In our area there is a business, very much like this one, specializing in selling monster sprays, guaranteed to eliminate any scary bogeymen under the bed, hiding in the closet, or lurking behind doors.  You buy the product, go monster-hunting with your child and spray the monster repellent everywhere that your child is fearful.  

This is an old parenting trick that people have decided is a money-maker.  You gotta love the entrepreneurial spirit--fake products for fake problems with people willing to pay for it.

As if buying monster sprays seems a little strange, though maybe understandable if you're trying to calm a very young child, the local business goes to much further lengths to relieve a child's fears.  Parents can hire an actual "monster exterminator" to come to the house.  He brings exterminating equipment, complete with pesticide tank and sprayer.  He'll interview the child, go from to room to room spraying everywhere the child tells him to.  He'll leave an invoice and guarantee of monster protection.

While detailing this new business on the 6:00 news, a mom smiled sweetly as her earnest child recounted his scary stories to the exterminator, nodding approvingly through the entire process. Her child seemed to be about 7 or 8 years old, in the same age group as my children

So sweet....right?  Hire an actor to come to your house and help you fool your child in an effort to make them feel better.

I found it a little disturbing on several different levels.  

By the age of 7 or 8 children are pretty smart.  They like fantasy and imaginary stories, but they're not dumb. They are more than capable of piecing together their parents' foibles and figuring out some basic things about human nature. Hiring a "monster exterminator" is an easy way to lose credibility in their eyes.  Surely, the next day their children will be telling their friends about their experience and getting some strange looks and outright denials of the existence of "monster exterminators".  

Monster extermination becomes a deception that will be hard to maintain without extensive corroboration from neighbors, grandparents, and other adults in the child's life. When it comes to Santa, such a framework exists.  The majority of the American public plays along and reviles those who crush a child's belief in him.  When it comes to the monster exterminator, no such framework exists. A child will soon find out the truth.

Discovering that Santa isn't real can be a disappointment to a child, but usually they aren't upset about it; they are getting gifts, after all.  Normally, kids are very pleased with themselves, and their detective skills, when they find out their parents have been playing the role of  Santa. While realizing their parents haven't been truthful, they recognize it as good fun and not malicious deceit.

On the other hand, a child who is troubled enough to need a monster exterminator has an invested interest in making sure his problem is solved. His peace of mind is relying on the "fix" from the exterminator. Uncovering the truth about the exterminator, and the trick his parents took part in, would have the potential to bring back the fears with which he was already struggling, and would add a helping of mistrust of his parents, and adults in general, to the mix. If grown-ups will go to such lengths to make believe about something so important to him, how can they be trusted?
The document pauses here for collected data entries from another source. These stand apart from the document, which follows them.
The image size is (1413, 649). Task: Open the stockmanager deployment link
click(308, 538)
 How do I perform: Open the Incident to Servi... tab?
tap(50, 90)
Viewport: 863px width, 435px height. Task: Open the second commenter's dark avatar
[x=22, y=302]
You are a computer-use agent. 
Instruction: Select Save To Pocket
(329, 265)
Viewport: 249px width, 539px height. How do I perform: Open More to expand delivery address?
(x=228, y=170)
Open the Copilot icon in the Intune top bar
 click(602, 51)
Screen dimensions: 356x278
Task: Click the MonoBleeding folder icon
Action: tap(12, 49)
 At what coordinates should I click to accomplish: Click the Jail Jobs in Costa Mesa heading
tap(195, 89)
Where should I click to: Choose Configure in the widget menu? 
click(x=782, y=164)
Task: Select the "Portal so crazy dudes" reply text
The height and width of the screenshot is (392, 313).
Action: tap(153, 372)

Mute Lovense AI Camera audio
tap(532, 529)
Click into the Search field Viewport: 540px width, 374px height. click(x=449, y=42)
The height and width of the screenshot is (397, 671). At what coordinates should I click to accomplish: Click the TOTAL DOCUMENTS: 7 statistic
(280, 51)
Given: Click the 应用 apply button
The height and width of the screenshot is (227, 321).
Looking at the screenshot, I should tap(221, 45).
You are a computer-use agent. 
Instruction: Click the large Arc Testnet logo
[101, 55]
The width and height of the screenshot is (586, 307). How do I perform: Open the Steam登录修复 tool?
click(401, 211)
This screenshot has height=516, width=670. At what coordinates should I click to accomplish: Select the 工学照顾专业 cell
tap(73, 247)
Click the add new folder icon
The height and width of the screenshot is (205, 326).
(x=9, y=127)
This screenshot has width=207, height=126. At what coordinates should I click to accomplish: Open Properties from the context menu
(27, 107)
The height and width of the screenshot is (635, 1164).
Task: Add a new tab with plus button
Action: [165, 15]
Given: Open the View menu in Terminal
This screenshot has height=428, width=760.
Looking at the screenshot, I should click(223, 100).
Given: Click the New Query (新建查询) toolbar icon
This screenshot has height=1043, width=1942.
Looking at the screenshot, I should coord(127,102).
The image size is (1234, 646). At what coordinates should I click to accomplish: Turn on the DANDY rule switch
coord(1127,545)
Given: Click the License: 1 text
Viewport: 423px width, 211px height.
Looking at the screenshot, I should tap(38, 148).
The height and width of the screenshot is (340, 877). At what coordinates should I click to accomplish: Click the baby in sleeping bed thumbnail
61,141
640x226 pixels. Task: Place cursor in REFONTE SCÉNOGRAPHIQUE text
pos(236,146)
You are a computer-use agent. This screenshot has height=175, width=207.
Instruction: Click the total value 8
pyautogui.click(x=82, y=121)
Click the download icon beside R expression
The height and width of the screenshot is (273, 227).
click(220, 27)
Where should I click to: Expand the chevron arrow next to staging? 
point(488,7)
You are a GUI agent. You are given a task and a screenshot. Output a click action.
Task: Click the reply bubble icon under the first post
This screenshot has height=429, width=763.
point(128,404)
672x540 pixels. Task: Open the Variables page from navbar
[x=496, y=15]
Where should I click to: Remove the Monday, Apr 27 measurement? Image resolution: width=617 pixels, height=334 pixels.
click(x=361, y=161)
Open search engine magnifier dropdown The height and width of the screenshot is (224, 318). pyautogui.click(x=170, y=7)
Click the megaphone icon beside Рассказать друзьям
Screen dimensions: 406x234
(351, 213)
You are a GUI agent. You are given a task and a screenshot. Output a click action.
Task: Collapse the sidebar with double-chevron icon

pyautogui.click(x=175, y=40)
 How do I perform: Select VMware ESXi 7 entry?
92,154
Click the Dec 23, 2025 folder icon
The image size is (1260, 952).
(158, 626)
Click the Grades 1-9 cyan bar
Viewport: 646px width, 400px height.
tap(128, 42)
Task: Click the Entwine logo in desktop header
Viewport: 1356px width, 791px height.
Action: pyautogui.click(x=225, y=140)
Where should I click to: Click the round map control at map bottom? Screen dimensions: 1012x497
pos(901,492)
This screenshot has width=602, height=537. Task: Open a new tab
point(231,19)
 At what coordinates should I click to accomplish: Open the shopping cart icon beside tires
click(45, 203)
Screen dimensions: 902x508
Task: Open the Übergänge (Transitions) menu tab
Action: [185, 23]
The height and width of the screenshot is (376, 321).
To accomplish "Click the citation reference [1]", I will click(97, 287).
As the story wrapped up, I laughed to myself as I thought about the whole enterprise.  I wondered how different we are as adults. Thinking of the many superstitions people hold, the popularity of psychics, people rearranging their houses according the principle of feng shui, the popularity of books like The Secret....a never-ending list of  products and practices aimed at solving human fears and worries with fake solutions.  

Our capability for well-meaning self-deception is high.

There's something to be said about paying money for relief from our fears.  The link between money and religion has always existed.  Perhaps, because the things that we value and intrinsically desire are worth much more to us than our material goods.  Peace of mind is more valuable than gold or diamonds. We are willing to sacrifice for the contentedness of the soul.

The monster exterminator is simply a childlike manifestation of the adult witch doctor or curandera.

Our capability for well-meaning self-deception is high.

3 comments:

MInTheGap said...

We've never pretended that there was a Santa Claus either-- but the strange is that this year my oldest has picked up on seeing Santa around and I can tell his little mind is trying to grapple with mom and dad saying that there is not one and that he's just pretend, and the fact that the rest of the world pretends that there is.

It makes you think through-- like you did-- what is truth and what is fantasy. Looking from his perspective, everyone says that there is a Santa, and his parents says that there is not. It's gotta be strange.

Just like, in your post, the child would say there is a monster, and the exterminator did something, and the rest of the world would say they're silly.

Under this post is the whole idea of reality, fantasy, and group think-- what do we believe because those around us believe it? What is reality, and what should we believe reality to be? What do we currently believe that's just fantasy?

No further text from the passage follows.